▶ Action item:
Below are entries; copy exactly the lines from the one with "This screenshot has height=583, width=1270." through the one with "You are a computer-use agent. Image", both included, and leave out the rest.

▶ Records for processing:
────────────────────

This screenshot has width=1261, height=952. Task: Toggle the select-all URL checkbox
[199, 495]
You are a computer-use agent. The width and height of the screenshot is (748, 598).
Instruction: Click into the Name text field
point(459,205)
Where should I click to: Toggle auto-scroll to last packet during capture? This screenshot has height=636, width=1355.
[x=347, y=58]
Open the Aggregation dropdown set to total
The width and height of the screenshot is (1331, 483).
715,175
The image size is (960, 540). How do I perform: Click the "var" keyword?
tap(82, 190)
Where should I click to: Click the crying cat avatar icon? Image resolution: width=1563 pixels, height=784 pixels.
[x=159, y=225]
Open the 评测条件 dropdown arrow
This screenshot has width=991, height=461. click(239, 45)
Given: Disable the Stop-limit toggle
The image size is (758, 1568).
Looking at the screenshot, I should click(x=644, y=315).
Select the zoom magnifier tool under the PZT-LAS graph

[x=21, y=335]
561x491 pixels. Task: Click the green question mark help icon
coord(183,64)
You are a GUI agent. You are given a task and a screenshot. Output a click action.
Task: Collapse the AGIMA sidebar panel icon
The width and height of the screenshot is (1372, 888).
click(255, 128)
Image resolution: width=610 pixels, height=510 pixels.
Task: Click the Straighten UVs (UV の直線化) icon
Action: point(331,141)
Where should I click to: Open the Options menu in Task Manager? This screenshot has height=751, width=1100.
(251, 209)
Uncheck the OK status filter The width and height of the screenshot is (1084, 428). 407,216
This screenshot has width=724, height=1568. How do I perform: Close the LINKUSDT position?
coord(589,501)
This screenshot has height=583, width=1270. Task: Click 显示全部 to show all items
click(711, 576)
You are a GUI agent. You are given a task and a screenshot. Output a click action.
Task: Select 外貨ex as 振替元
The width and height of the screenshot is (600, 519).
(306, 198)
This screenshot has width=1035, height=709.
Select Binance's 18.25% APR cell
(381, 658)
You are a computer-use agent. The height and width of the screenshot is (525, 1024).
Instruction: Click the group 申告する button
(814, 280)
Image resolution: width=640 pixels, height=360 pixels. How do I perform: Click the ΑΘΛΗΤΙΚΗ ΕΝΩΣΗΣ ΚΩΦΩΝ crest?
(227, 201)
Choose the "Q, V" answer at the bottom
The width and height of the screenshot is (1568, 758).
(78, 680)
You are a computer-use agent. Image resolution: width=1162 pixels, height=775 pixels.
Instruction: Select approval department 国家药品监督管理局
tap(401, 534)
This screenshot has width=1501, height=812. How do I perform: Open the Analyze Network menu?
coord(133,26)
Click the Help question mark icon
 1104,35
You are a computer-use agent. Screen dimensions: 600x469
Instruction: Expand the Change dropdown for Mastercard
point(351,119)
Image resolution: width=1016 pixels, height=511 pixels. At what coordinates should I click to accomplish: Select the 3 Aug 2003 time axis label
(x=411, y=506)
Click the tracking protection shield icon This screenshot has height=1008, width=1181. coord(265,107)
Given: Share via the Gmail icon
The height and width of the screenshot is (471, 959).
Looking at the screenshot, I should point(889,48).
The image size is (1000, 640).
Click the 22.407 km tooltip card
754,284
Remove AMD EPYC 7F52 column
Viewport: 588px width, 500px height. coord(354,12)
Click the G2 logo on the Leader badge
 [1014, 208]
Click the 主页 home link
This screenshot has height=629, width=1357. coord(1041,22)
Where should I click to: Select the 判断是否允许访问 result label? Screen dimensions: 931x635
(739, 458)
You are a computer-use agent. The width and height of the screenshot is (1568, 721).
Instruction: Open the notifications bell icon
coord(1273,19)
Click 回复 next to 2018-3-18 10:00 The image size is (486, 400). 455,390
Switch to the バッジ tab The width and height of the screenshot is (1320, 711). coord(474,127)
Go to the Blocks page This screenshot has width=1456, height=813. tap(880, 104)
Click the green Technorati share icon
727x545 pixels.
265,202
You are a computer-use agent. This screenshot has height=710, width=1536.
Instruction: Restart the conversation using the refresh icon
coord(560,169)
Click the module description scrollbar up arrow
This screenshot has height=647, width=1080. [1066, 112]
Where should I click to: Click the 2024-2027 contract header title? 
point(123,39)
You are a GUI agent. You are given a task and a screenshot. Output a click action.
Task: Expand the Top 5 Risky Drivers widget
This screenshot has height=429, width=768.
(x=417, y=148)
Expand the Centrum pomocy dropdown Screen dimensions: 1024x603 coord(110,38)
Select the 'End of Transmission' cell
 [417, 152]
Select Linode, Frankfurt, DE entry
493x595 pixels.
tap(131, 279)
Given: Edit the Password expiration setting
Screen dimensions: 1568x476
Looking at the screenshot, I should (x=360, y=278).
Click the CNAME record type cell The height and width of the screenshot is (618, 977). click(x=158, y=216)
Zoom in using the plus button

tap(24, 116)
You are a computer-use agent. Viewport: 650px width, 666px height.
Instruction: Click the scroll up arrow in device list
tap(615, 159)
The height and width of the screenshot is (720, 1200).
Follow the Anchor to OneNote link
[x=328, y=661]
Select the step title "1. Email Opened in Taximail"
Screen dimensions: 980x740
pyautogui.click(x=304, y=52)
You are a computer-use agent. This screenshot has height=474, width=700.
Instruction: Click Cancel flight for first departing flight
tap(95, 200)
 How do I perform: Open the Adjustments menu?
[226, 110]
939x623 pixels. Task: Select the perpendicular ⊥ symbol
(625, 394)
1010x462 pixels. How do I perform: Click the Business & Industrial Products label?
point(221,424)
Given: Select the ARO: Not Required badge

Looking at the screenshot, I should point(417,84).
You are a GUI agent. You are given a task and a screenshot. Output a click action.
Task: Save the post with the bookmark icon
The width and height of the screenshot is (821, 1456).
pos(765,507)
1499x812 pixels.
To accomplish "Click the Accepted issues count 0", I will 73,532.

────────────────────

▶ Response:
This screenshot has height=583, width=1270. Task: Click 显示全部 to show all items
click(711, 576)
You are a GUI agent. You are given a task and a screenshot. Output a click action.
Task: Select 外貨ex as 振替元
The width and height of the screenshot is (600, 519).
(306, 198)
This screenshot has width=1035, height=709.
Select Binance's 18.25% APR cell
(381, 658)
You are a computer-use agent. The height and width of the screenshot is (525, 1024).
Instruction: Click the group 申告する button
(814, 280)
Image resolution: width=640 pixels, height=360 pixels. How do I perform: Click the ΑΘΛΗΤΙΚΗ ΕΝΩΣΗΣ ΚΩΦΩΝ crest?
(227, 201)
Choose the "Q, V" answer at the bottom
The width and height of the screenshot is (1568, 758).
(78, 680)
You are a computer-use agent. Image resolution: width=1162 pixels, height=775 pixels.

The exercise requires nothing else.